The president then launched a vitriolic tirade against the Sharifs, saying they even owed their “shine” to him and he could “take it back whenever I wished”.
The boast was not strictly true given how Zardari did engineer the ouster of younger Sharif more than three years ago by imposing Governor’s rule but was trumped thanks to the restoration of an independent judiciary — courtesy a popular revolt helmed by the Sharifs.
But Zardari’s sabre-rattling was designed to lift the morale of demoralized party workers in the province, which provides a domineering chunk of legislators, but where the PPP hasn’t been able to form a government for three-and-a-half decades. He also raised a fever pitch for a separate Seraiki province in southern Punjab — a move pregnant with cutting a swathe into Sharifs’ PML-N.
Zardari promised to “realize the dream” before year-end in a populist move aimed at cashing in at the hustings. It may be easier said than done but then the president has stumped his detractors all four-and-a-half years the PPP has been in power.
His remarkable ability to keep coalition partners that matter on his side still leaves his party as the top dog — at least on paper.
The PML-N has, however, reinforced its pole position in the last few months with an array of impressive entries. In particular, the party has made inroads into Khyber-Pakhtunkhwa province with the entry of stalwart Amir Muqam, former Musharraf ally, who brings a clutch of electables with him.
In Sindh, too, where the party drew a blank in the last polls, it has drawn nationalist Mumtaz Ali Bhutto, who has allied his Sindh National Front with PML-N. The PML-F is also reportedly contemplating a switch. Former Musharraf aide Liaquat Jatoi, too, has joined forces.
Former PPP leader Enver Baig, a strong influence on the diplomatic circuit, has also followed ex-PML-Q firebrand Marvi Memon into Sharif’s embrace.
Meanwhile, the much touted ‘third force’ — Imran Khan’s Pakistan Tehrik-i-Insaf — appears to have lost much of its steam with reports of intra-party rifts. The current lack of kinetic energy is as spectacular as its ‘game-changing’ rally in the Sharif stronghold last October.

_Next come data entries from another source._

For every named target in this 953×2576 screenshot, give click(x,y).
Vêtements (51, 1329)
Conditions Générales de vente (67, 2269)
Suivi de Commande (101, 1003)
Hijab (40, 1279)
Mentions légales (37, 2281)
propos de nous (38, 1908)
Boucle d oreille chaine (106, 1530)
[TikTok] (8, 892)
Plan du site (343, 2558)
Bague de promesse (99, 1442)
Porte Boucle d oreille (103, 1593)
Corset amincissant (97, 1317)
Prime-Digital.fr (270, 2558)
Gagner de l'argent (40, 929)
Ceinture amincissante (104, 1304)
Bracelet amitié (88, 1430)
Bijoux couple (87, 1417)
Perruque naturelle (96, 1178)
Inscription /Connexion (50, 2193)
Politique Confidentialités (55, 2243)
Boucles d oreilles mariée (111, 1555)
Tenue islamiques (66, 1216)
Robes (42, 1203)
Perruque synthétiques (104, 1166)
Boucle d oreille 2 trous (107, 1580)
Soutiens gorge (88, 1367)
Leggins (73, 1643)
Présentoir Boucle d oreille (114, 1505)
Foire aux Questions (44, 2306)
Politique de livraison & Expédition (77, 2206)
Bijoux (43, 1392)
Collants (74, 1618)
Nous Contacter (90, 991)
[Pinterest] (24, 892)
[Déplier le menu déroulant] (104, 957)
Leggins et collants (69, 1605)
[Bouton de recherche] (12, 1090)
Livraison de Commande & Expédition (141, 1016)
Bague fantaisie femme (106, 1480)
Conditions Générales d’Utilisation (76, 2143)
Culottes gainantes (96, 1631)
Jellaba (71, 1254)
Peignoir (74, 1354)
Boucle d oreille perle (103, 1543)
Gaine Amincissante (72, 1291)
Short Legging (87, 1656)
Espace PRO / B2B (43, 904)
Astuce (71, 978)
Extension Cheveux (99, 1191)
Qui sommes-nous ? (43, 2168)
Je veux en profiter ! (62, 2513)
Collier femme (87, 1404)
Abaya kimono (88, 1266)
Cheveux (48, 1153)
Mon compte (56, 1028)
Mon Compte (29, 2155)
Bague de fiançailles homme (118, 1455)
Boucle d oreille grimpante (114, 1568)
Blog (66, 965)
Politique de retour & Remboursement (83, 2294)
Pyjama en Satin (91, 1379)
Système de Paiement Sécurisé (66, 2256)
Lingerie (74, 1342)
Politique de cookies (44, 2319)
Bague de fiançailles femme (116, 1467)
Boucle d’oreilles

Even though the PTI claims it was “busy” with a membership drive and more recently preparing for intra-party elections, reports point to fissures in Khyber-Pakhtunkhwa, a province where it had hoped to create a new wave and now Sindh as well.
The party, however, managed a decent outing in Quetta, something that neither the PPP nor PML-N have been able to do over security fears.
Slanging matches with the PML-N apart, the only interesting bit coming out of the Khan camp is the avowed peace march into Waziristan, which, if reports are to be believed, may run into serious trouble following the Taliban’s reported threat to kill Khan although later its spokesman denied having issued such an edict.
However, the spokesman stuck to his guns on how it views Khan — as an “infidel” for calling himself a “liberal” before saying the militant group would consult on whether allowing the march.
This has caused much unease but Khan has refused to back down, going to the extent of even saying it’s a cause — protesting against drone strikes — “worth dying for”.
In what is an open season for recruiting/embracing turncoats, Khan has also agreed to form an electoral alliance with former detractor Sheikh Rashid in what promises to be an intriguing battle for supremacy in PML-N’s stronghold in Rawalpindi in the fall.
The latest Gallop Pakistan findings pertaining to voter intentions show the PML-N topping the charts in Punjab and Khyber-Pakhtunkhwa with PTI also cutting its teeth as a major force ahead of the PPP.
However, as a spate of bye-poll results have shown, these statistics mean little with the PPP regularly beating the odds — and opposition.